(Collected data)
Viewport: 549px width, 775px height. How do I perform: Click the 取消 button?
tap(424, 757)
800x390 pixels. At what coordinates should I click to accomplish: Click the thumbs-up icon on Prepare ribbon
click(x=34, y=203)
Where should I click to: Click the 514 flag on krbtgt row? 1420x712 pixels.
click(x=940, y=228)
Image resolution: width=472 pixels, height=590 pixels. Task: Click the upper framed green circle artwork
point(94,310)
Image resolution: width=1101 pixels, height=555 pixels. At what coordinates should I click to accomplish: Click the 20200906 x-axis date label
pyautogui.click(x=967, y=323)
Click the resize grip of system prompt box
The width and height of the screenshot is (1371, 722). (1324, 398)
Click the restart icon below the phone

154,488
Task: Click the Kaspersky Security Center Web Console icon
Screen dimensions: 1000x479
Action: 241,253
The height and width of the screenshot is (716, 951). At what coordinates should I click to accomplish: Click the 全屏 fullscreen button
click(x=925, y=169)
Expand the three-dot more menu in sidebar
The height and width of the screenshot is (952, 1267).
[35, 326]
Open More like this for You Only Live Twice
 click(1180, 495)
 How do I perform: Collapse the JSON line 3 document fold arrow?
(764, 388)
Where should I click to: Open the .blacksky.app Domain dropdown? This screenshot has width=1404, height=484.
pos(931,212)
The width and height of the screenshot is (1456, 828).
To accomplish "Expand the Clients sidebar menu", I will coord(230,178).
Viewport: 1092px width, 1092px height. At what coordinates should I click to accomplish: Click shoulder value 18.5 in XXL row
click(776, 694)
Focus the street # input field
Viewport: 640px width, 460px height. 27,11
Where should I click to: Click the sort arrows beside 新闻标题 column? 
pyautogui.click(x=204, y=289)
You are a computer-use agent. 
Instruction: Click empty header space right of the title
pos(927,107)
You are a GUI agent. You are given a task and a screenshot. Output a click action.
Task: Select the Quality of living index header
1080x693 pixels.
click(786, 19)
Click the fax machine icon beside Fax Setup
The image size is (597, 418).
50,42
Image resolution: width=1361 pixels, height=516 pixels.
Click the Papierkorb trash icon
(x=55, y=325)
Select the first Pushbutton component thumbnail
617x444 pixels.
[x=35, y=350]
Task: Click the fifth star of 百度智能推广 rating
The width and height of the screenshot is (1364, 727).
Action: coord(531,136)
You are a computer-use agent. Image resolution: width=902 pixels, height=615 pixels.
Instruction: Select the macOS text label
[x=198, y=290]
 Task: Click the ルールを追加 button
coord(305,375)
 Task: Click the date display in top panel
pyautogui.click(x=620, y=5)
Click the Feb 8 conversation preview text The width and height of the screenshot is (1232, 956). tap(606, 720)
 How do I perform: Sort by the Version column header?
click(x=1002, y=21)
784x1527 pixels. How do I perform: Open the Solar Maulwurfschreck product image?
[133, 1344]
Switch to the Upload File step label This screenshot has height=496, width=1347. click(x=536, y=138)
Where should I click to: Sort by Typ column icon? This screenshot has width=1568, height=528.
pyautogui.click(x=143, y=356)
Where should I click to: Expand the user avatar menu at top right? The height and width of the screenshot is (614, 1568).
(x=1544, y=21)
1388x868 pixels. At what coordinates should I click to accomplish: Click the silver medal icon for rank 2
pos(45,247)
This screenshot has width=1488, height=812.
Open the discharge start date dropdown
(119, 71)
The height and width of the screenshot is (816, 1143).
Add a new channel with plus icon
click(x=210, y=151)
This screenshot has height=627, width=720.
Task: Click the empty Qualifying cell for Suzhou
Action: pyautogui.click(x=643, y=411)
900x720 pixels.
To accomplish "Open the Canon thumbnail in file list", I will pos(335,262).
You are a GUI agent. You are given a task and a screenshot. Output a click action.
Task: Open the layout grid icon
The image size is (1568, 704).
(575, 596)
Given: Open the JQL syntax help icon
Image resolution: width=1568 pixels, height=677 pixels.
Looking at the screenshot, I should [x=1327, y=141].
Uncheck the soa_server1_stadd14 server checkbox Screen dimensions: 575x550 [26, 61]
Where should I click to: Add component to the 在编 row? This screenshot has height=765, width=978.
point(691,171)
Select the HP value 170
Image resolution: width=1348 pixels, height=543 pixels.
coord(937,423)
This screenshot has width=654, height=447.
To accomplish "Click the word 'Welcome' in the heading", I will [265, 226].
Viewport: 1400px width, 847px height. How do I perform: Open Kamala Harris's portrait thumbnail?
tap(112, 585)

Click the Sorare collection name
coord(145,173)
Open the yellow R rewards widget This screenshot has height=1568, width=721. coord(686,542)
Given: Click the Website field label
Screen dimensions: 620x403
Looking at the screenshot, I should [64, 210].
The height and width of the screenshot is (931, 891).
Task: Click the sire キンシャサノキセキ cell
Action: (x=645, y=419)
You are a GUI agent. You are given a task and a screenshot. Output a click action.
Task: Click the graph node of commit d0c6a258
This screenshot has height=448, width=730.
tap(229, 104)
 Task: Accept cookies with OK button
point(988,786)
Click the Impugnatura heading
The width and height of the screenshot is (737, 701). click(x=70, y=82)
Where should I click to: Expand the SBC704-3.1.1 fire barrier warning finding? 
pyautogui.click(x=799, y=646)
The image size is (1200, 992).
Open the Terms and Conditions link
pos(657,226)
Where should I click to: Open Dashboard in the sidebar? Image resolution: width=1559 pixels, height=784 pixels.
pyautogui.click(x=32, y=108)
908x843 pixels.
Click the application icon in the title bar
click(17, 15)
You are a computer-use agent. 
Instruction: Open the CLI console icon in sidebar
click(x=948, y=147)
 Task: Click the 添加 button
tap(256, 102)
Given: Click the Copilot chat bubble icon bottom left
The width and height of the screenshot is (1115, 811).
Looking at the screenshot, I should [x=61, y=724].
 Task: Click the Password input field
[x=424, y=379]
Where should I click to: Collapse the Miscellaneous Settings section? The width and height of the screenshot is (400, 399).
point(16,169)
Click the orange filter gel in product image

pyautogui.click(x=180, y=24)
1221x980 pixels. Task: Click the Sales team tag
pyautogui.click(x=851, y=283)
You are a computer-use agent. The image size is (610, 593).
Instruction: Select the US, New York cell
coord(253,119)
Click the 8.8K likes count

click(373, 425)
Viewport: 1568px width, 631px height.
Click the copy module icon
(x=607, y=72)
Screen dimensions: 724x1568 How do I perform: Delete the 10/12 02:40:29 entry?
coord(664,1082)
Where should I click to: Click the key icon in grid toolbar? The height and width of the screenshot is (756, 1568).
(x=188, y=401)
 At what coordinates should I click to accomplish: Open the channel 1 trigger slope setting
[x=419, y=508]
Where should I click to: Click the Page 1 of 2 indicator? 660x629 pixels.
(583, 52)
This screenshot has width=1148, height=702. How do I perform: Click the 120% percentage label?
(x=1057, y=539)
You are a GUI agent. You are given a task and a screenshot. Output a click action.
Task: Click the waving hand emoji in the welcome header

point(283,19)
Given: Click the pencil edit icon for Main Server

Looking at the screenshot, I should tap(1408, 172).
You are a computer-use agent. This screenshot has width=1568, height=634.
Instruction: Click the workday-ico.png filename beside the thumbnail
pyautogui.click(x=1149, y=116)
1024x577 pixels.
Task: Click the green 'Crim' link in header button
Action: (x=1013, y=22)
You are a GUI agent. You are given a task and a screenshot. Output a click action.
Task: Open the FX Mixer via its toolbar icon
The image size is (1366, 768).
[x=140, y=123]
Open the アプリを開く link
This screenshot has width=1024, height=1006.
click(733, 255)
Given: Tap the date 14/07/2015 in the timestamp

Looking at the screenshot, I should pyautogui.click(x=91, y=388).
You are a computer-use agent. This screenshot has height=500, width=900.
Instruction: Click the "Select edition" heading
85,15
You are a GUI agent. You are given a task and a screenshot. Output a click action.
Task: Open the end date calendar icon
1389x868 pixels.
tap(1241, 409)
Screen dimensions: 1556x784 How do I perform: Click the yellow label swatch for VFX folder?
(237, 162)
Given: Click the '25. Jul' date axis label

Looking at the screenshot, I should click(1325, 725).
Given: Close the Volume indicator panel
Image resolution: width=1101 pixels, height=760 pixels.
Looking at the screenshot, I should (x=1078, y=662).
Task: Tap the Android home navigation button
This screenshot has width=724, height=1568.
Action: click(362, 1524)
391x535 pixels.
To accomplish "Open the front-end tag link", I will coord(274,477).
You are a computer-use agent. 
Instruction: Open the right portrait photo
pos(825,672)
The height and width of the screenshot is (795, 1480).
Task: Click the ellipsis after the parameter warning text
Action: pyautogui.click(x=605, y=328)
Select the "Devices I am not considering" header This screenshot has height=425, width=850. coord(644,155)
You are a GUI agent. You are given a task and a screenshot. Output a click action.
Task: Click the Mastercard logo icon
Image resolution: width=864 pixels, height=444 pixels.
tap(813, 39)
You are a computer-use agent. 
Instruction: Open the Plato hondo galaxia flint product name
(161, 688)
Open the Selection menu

:: ACTIVITY ::
Gather from the data above every line with the string "will".

:: FINISHED EXERCISE ::
To accomplish "Expand the Clients sidebar menu", I will coord(230,178).
To accomplish "Open the Canon thumbnail in file list", I will pos(335,262).
To accomplish "Click the word 'Welcome' in the heading", I will [265, 226].
To accomplish "Open the front-end tag link", I will coord(274,477).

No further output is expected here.